YOUR OBJECTIVE => What you write must match, character for character, the lines from the one with "Instruction: Tap the share icon" down to the one with "You are a computer-use agent. The" in the listing below, minus its pictures.

# # # # # # #

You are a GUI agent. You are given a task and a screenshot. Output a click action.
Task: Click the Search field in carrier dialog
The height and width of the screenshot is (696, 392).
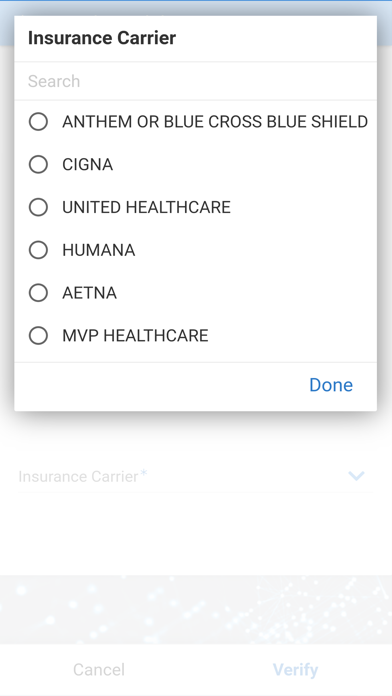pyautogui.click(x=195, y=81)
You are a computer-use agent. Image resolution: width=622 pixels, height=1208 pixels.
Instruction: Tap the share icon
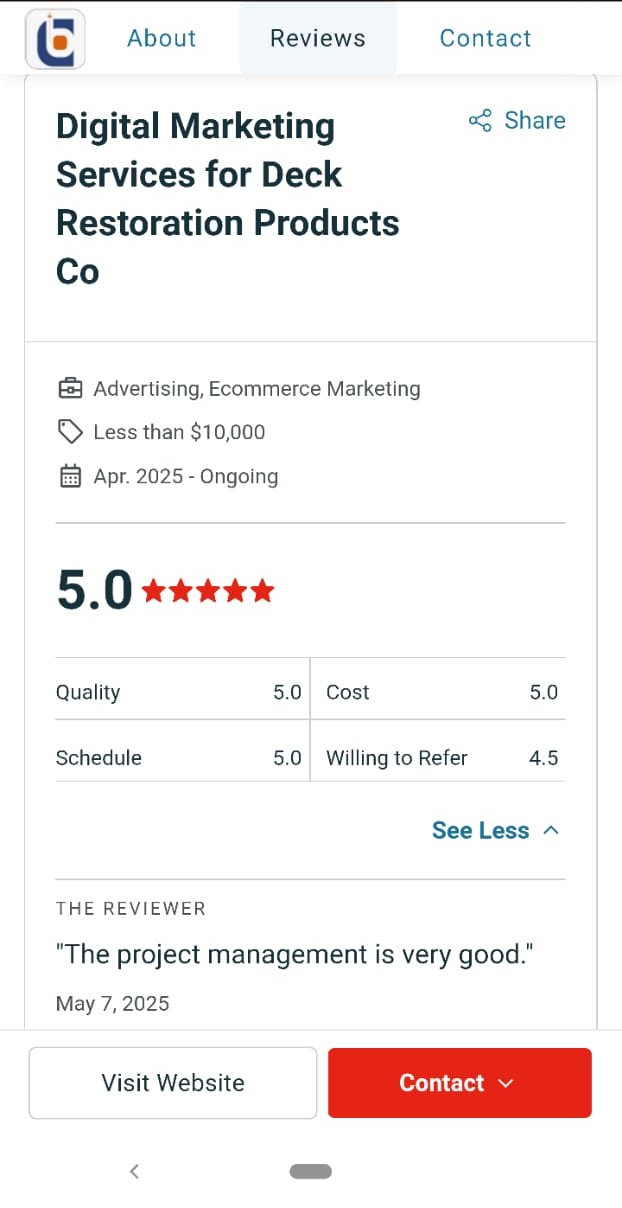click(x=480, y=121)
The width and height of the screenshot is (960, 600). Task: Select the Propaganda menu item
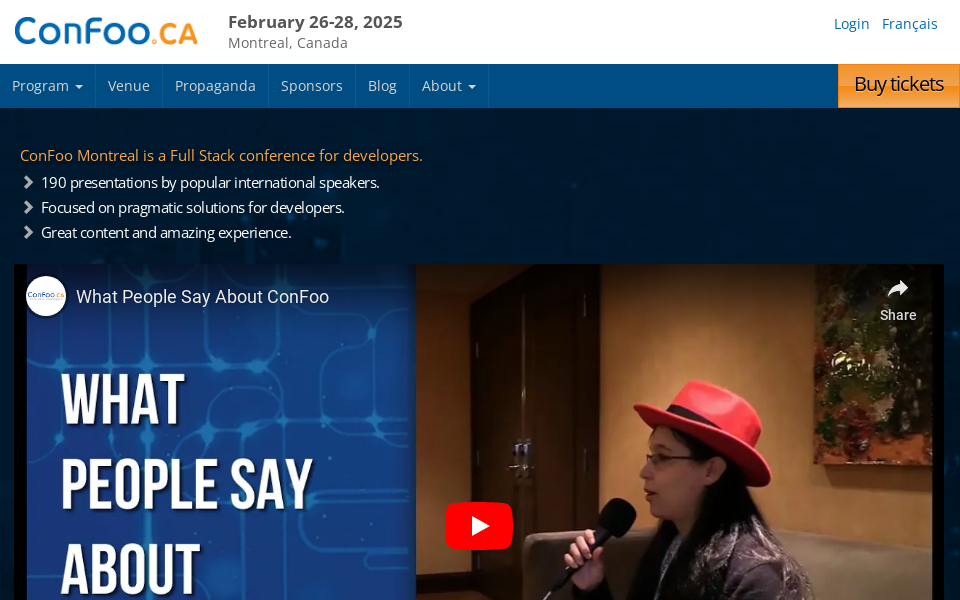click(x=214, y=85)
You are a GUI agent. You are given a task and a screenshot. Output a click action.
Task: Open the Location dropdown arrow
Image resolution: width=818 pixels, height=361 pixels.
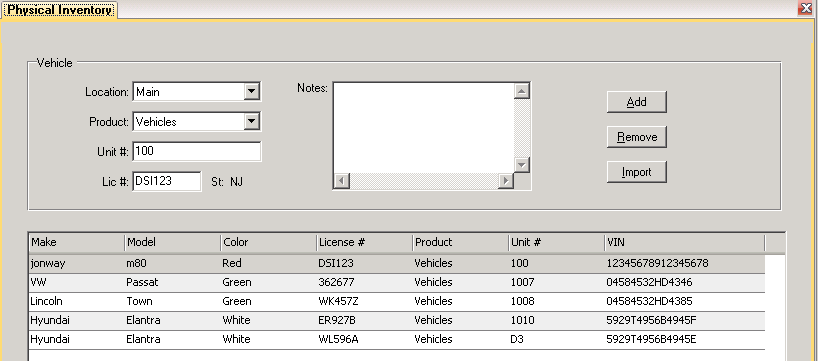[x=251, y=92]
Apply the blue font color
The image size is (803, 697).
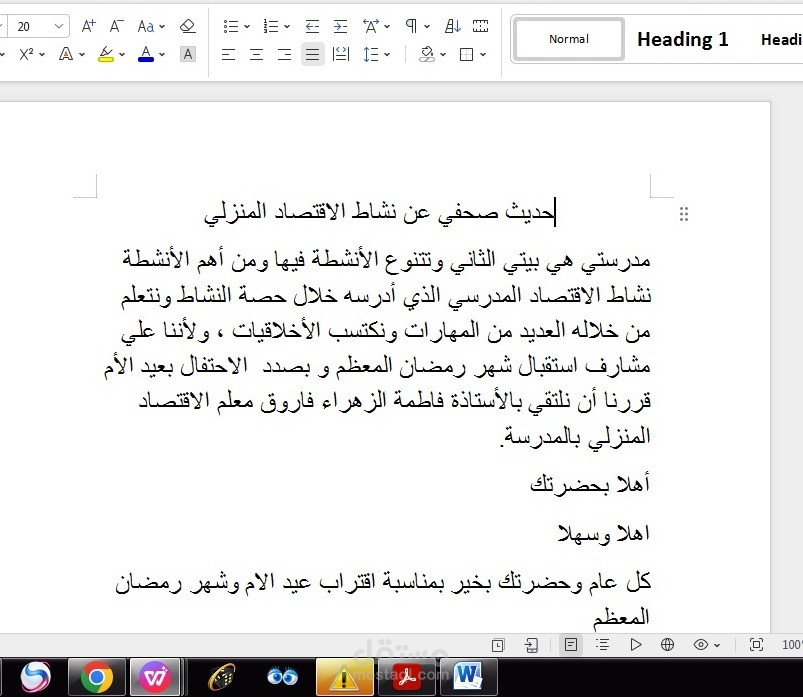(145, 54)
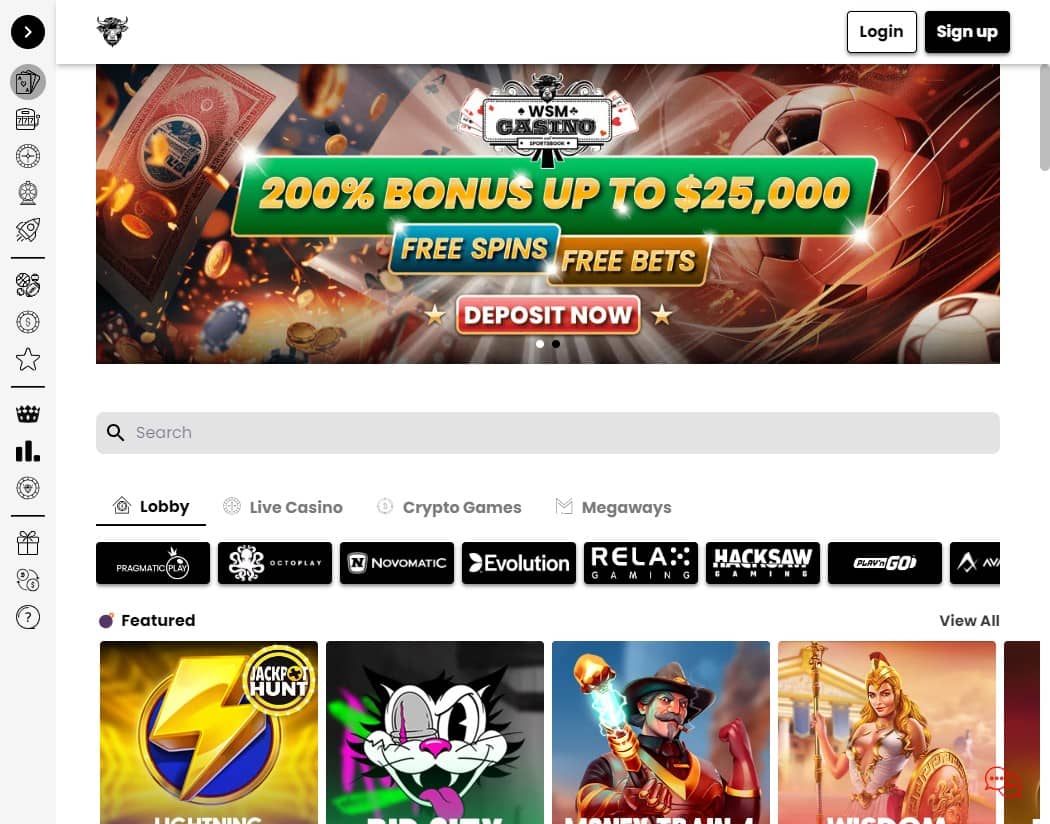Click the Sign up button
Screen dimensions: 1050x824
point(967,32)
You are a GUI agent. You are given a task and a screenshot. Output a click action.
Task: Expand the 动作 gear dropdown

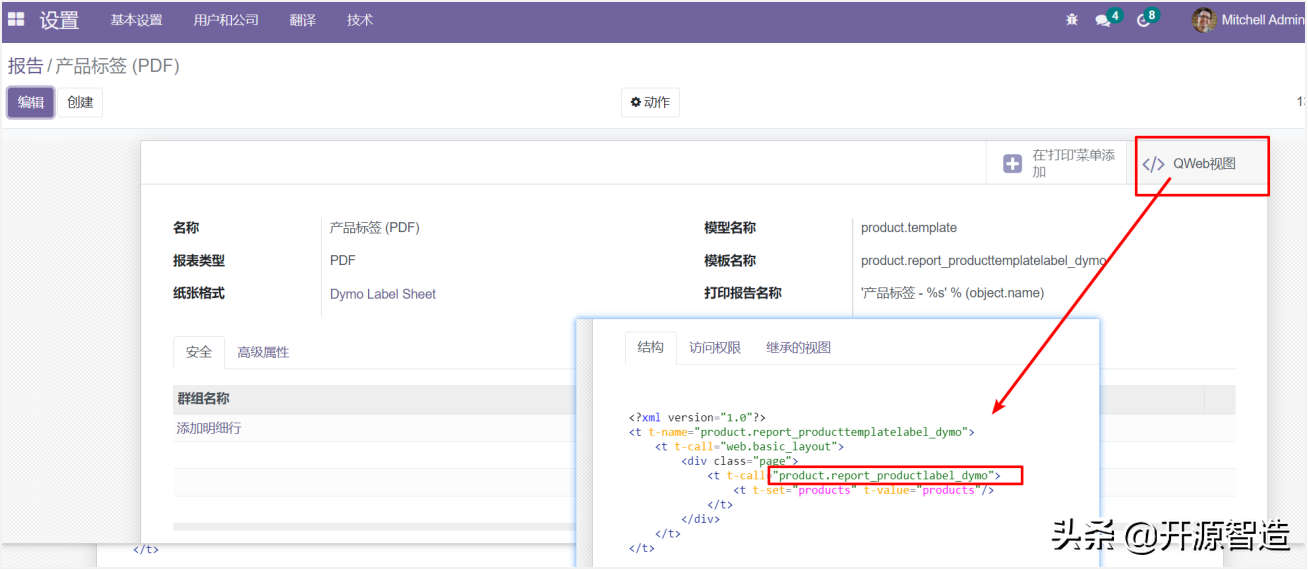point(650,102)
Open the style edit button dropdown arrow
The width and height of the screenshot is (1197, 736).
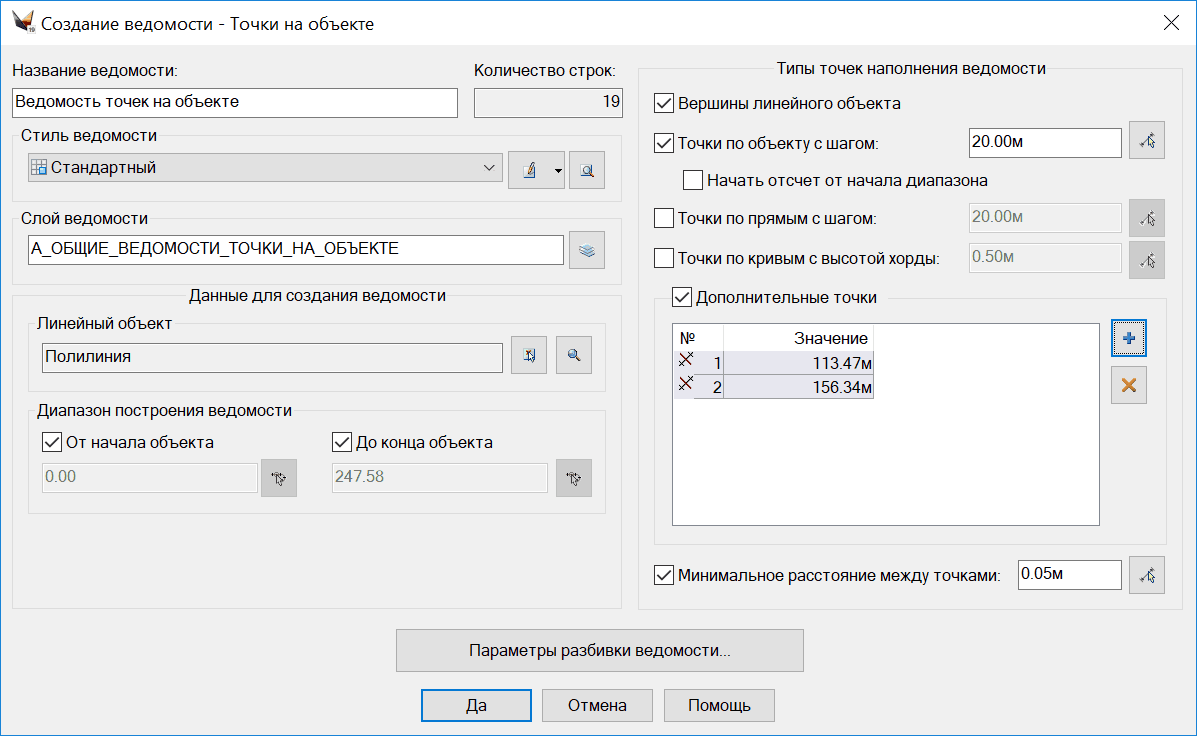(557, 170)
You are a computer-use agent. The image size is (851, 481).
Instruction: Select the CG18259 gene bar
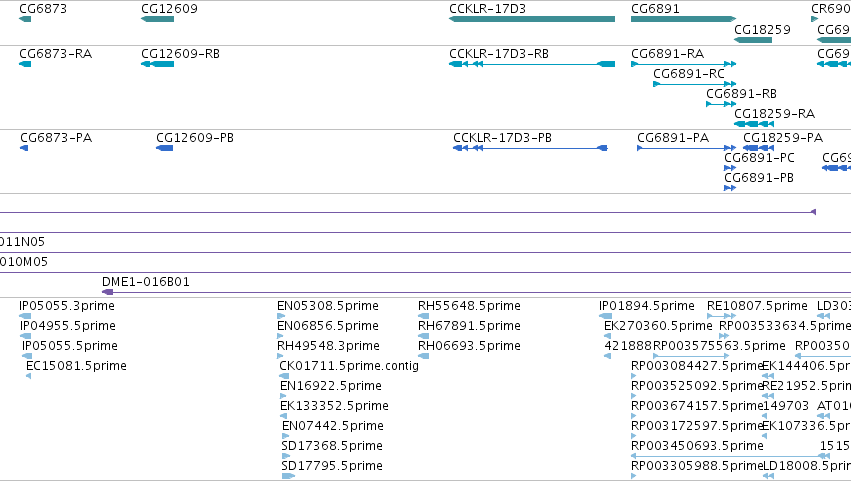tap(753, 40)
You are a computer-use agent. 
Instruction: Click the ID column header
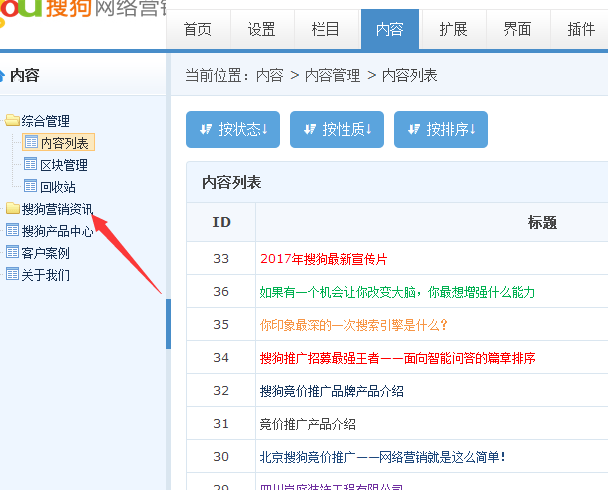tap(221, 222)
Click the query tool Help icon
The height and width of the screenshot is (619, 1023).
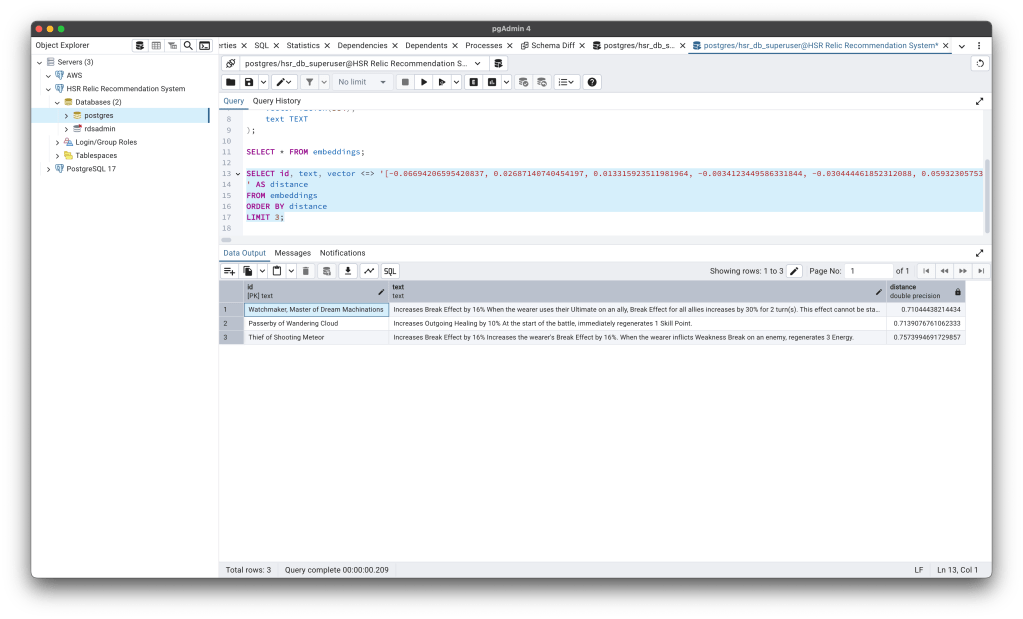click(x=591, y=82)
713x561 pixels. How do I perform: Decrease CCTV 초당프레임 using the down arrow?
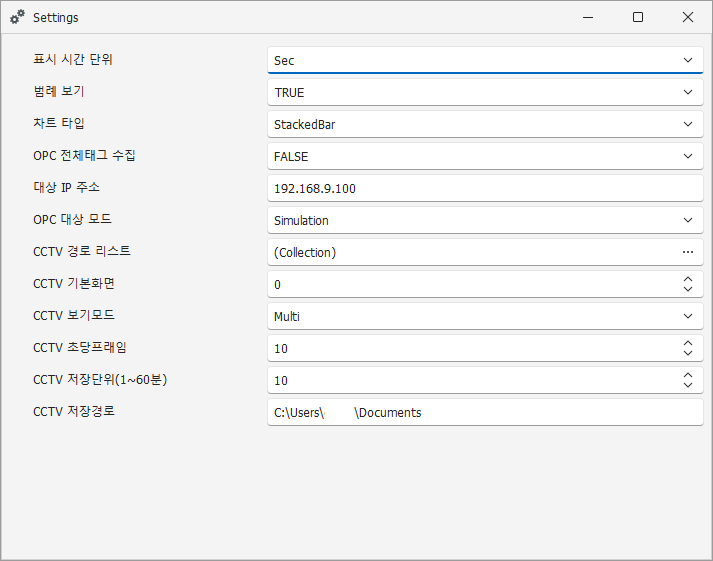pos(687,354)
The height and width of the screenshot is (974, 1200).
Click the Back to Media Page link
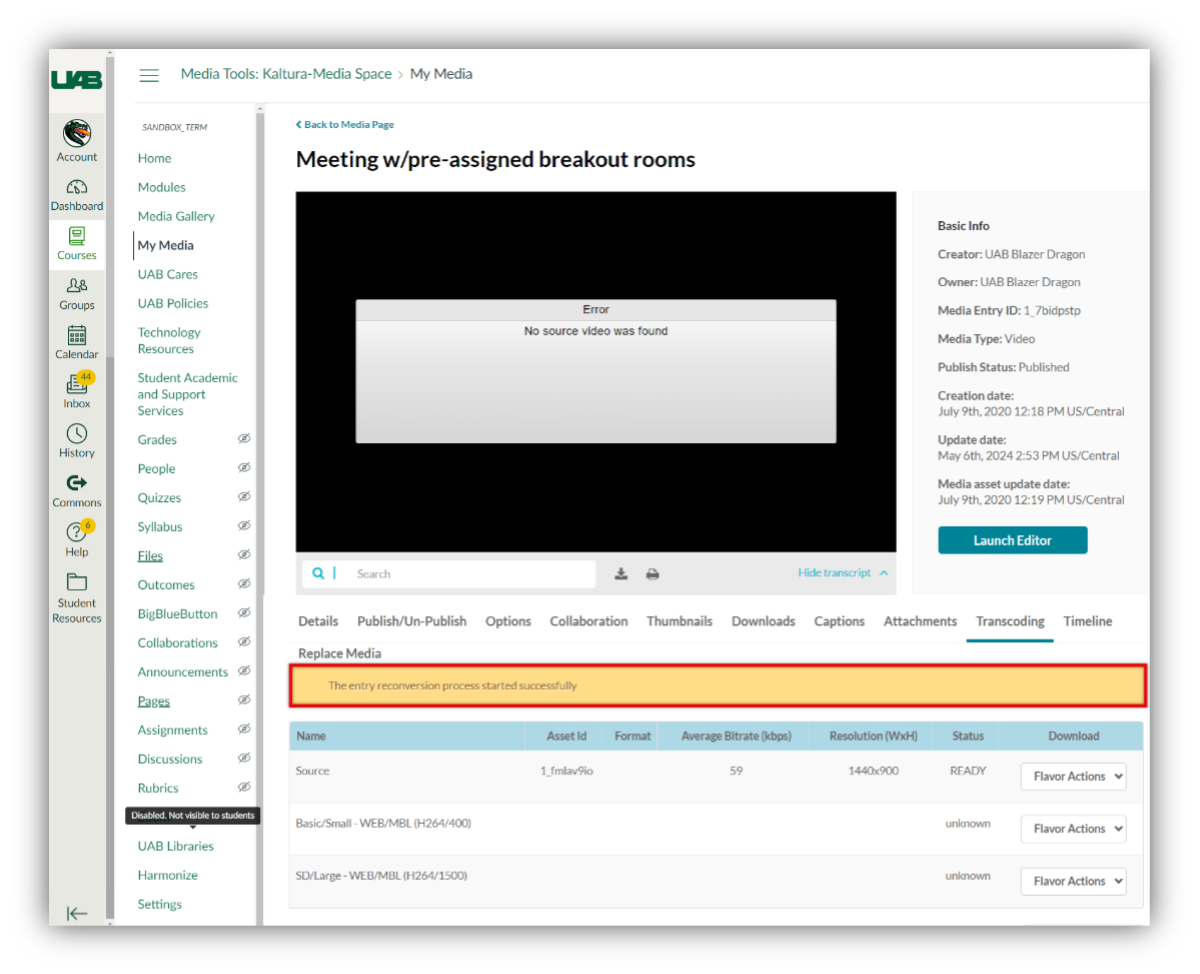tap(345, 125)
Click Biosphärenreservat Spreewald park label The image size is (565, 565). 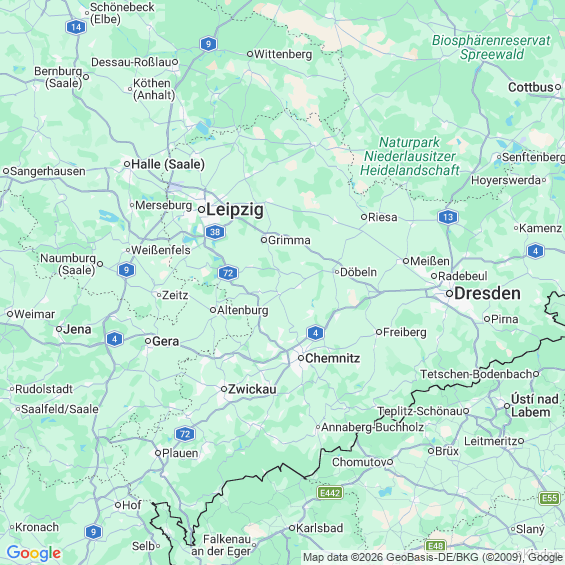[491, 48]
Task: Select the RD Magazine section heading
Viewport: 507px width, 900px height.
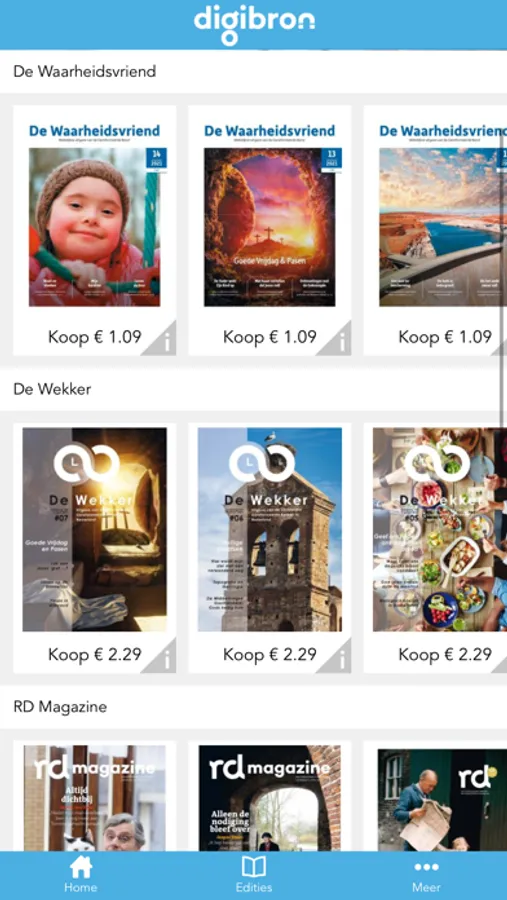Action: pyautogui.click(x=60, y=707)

# # # # # # #

EXPECTED ANSWER =>
Instruction: Tap the share icon
click(x=480, y=121)
The width and height of the screenshot is (960, 600). Task: Select the Propaganda menu item
click(x=214, y=85)
You are a GUI agent. You are given a task and a screenshot. Output a click action.
Task: Open the Location dropdown arrow
Image resolution: width=818 pixels, height=361 pixels.
[x=251, y=92]
Apply the blue font color
The image size is (803, 697).
(145, 54)
Click the Sign up button
Screen dimensions: 1050x824
point(967,32)
You are a GUI agent. You are given a task and a screenshot. Output a click action.
Task: Expand the 动作 gear dropdown

point(650,102)
Open the style edit button dropdown arrow
The width and height of the screenshot is (1197, 736).
(557, 170)
You are a computer-use agent. The image size is (851, 481).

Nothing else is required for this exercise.